> Description of the task:
Exclude the pictures. Transcribe exactly, and only, the lines from the one holding "The width and" to the end of the material below.

Source data START

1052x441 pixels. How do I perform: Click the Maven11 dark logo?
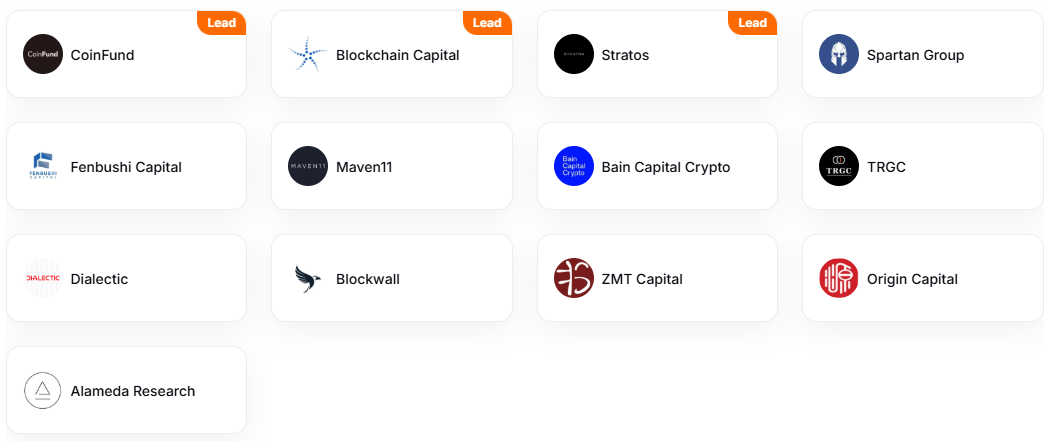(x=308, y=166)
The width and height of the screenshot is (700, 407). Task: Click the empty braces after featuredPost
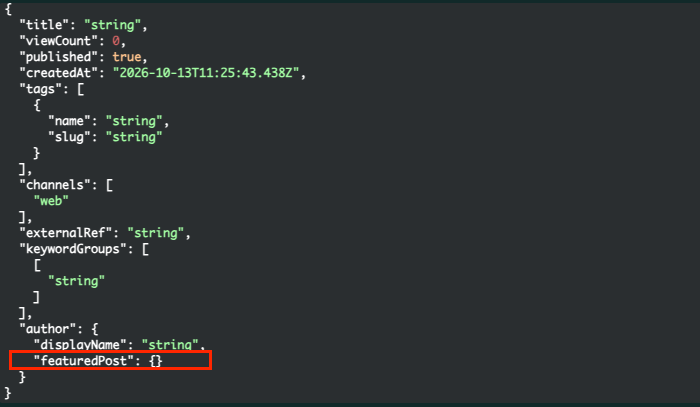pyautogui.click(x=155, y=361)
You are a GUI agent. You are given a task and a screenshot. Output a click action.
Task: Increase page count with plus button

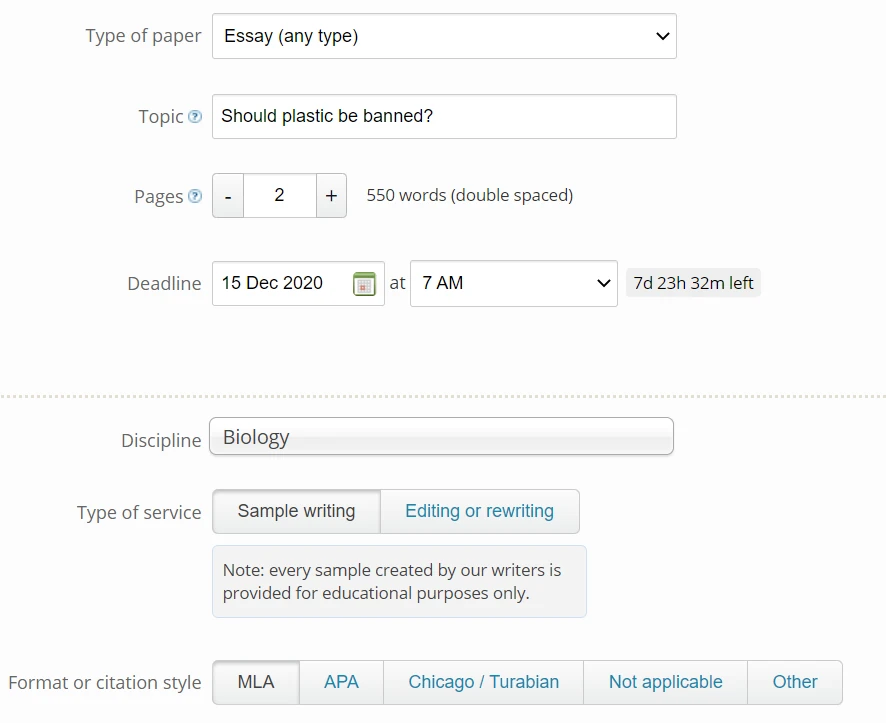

Source data END

> Exercise output:
The width and height of the screenshot is (700, 407). Task: Click the empty braces after featuredPost
pyautogui.click(x=155, y=361)
You are a GUI agent. You are given a task and a screenshot. Output a click action.
Task: Increase page count with plus button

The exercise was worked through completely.